Entre tanto, don Pablo sufría un ataque al hígado por el coraje que había hecho, y entre quejidos y vómitos de bilis seguía renegando de don Celestino.

Temprano al día siguiente, acompañé a este último a la hacienda de don Hermelindo, a quien participó de haber recibido un telegrama urgente que le llamaba inmediatamente a Ciudad Bolívar y que venía a despedirse prometiendo estar de vuelta antes de ocho días.

En la hacienda estaba hospedado el general, quien al saber que iba yo también a la ciudad me encargó llevar una carta al final de la cual escribió unas líneas de recomendación para mí, a su cuñado, que era el coronel comandante de la plaza.

Una hora más tarde, sentado al lado de don Celestino en el auto que éste mismo manejaba, íbamos rumbo a la ciudad donde me esperaban 4 mil bolívares que don Pablo prometió darme; con ese dinero emprendería mi tan anhelado viaje a Europa, y esa perspectiva me llenaba de contento.

Al anochecer del día siguiente, llegábamos a Ciudad Bolívar. Don Celestino me propuso que, por ser casi de noche, esperara hasta la mañana del día siguiente la entrega del dinero, haciéndome observar que me enseñaría su casa y sabría yo dónde encontrarlo. Me reí de su proposición, exigiéndole que el dinero me fuera entregado inmediatamente como habíamos convenido. Mi actitud era intransigente y el individuo no insistió, pero objetó que quizá no tendría toda la suma y podrían faltarle mil 500 o 2 mil bolívares, que al día siguiente bien podría conseguirme.

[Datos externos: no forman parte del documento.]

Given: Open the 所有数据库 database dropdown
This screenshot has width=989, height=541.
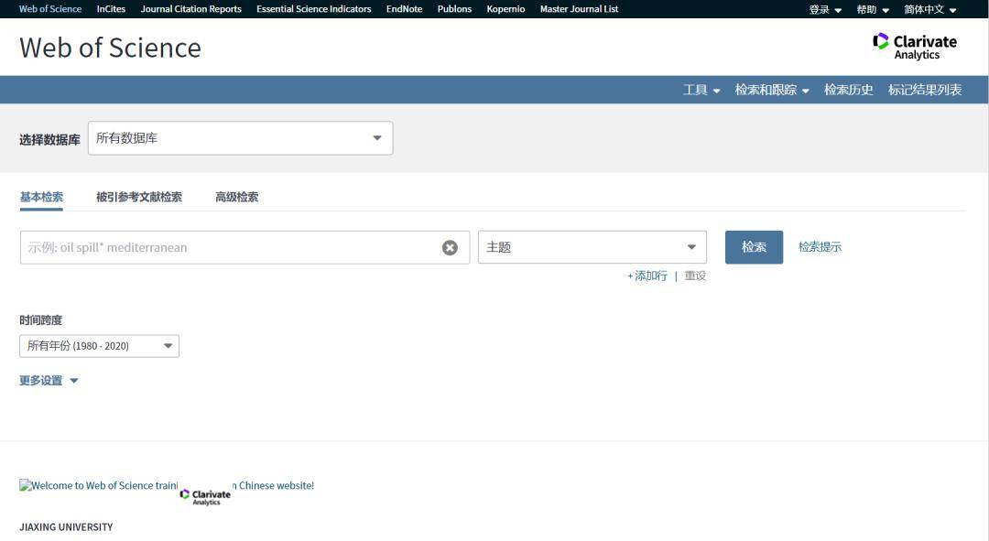Looking at the screenshot, I should [240, 138].
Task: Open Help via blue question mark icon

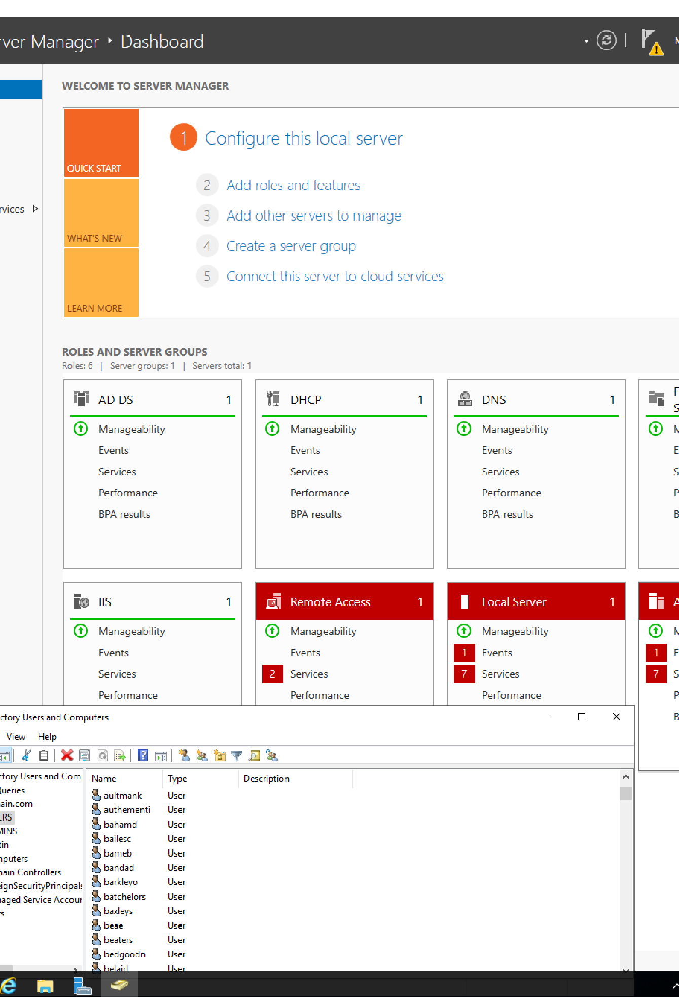Action: (x=144, y=756)
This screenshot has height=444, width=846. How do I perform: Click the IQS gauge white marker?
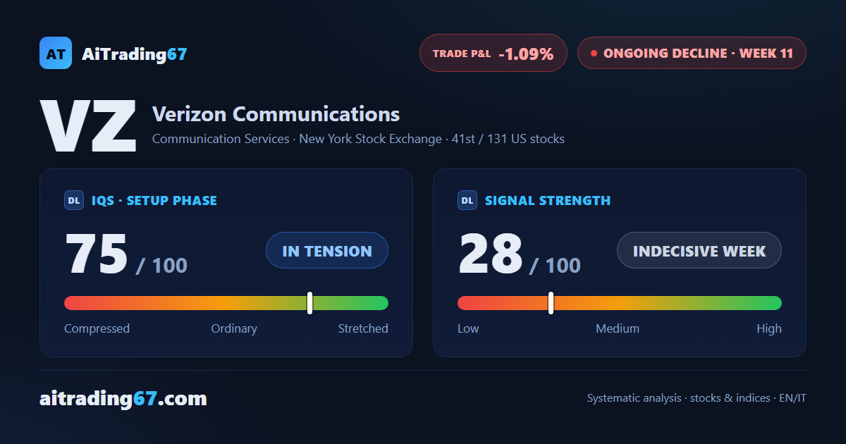coord(310,303)
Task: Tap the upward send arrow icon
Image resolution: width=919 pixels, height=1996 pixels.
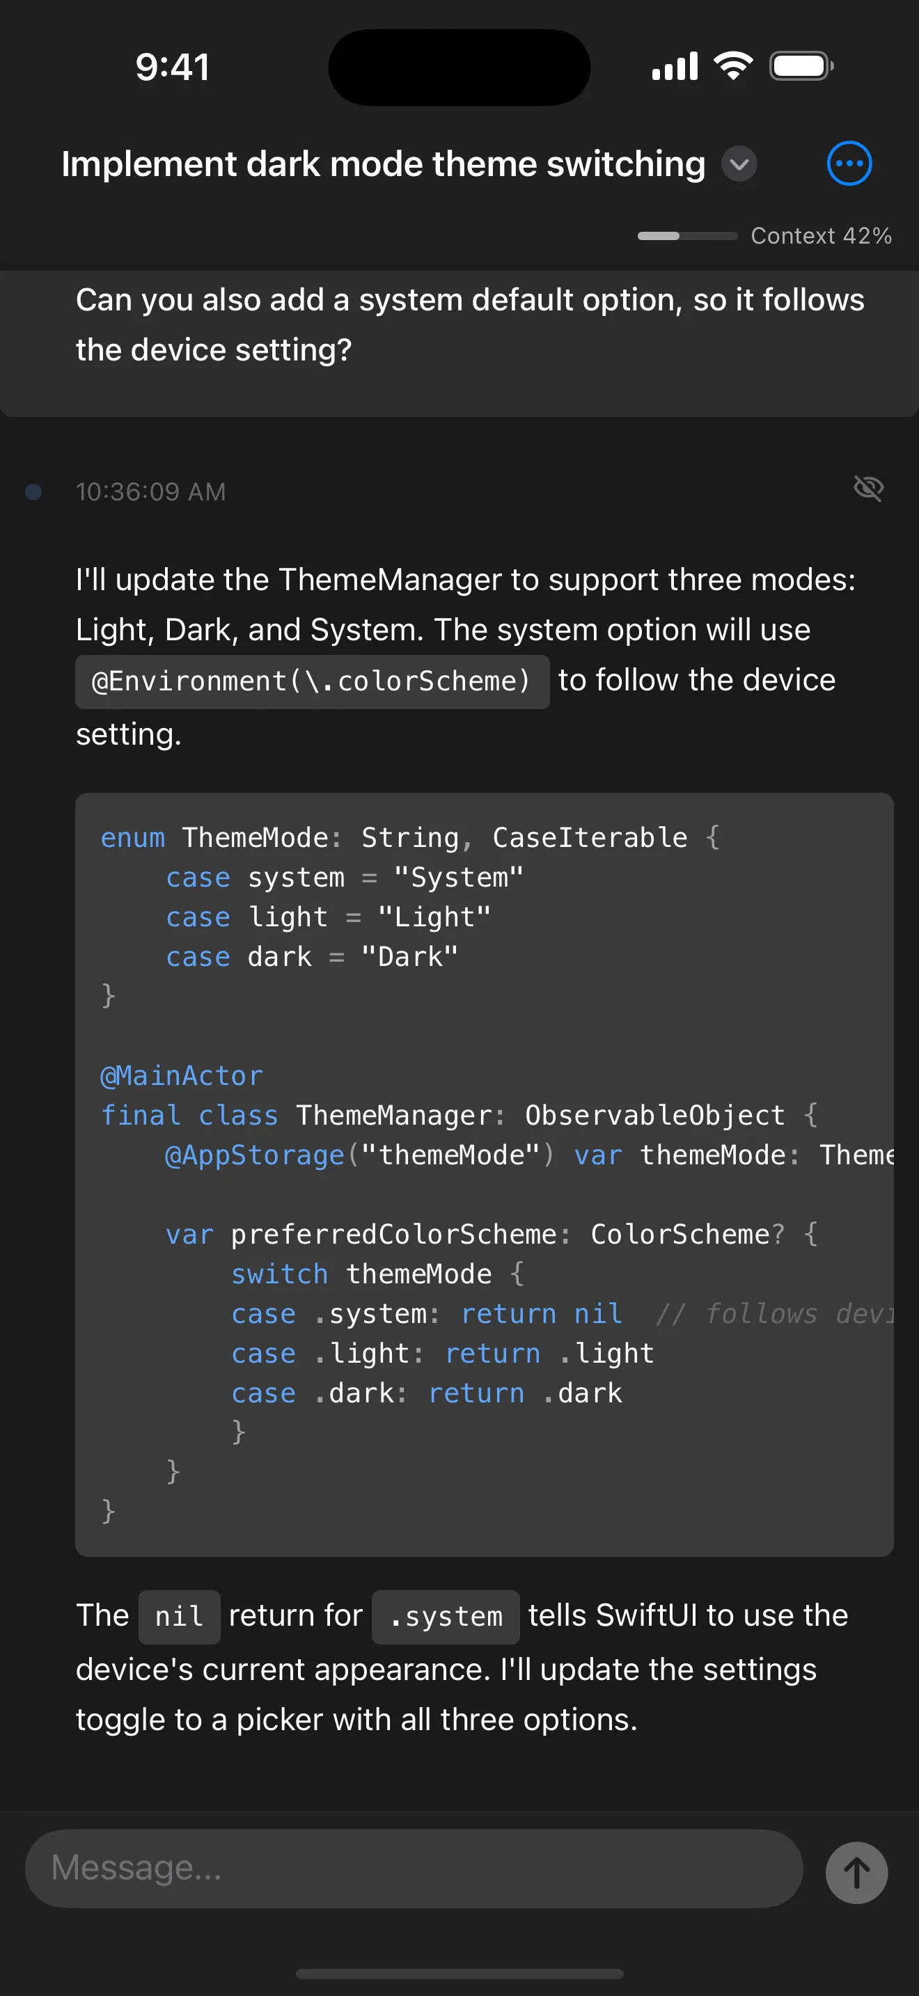Action: click(855, 1873)
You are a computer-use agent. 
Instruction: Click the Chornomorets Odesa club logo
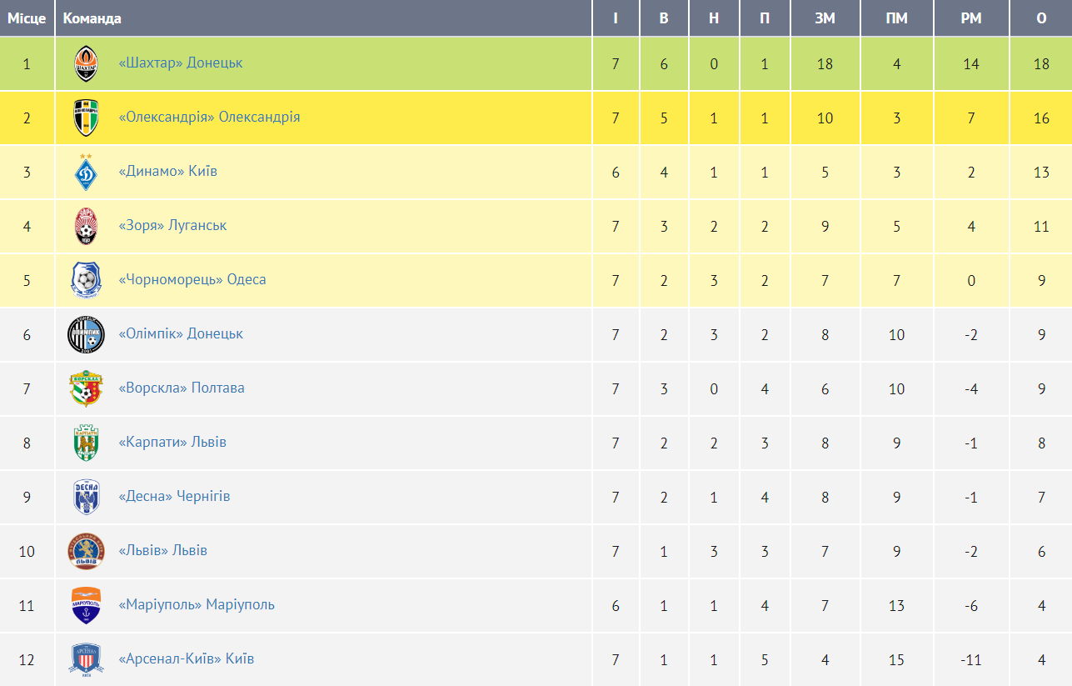coord(86,280)
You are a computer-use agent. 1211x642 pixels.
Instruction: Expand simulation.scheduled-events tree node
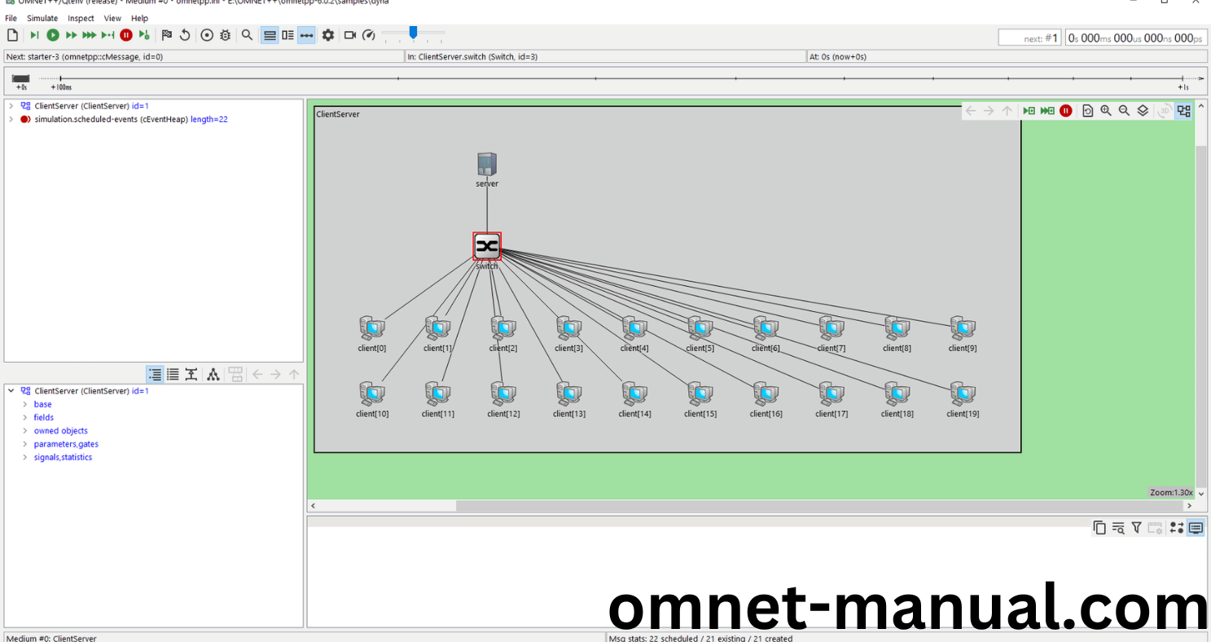[x=11, y=119]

–No importa –le contesté–, por lo pronto me da lo que tenga, pero no olvide que yo no lo suelto hasta recibir toda la cantidad.

Comprendí el error de don Pablo al amenazarlo, lo cual hacía temer al sujeto que de un momento a otro fuera denunciado y la prudencia le dictaba huir de Ciudad Bolívar, y en ese caso intentaría no cumplir su compromiso conmigo. De esto tenía yo la corazonada y estaba resuelto a no dejarme engañar. Llegamos a la puerta de una quintita con garaje ubicada en el paseo que bordea la margen del Orinoco y que don Celestino me dijo que era su casa. Metió el auto en el garaje y volviéndose a mí me suplicó que lo esperara en la acera.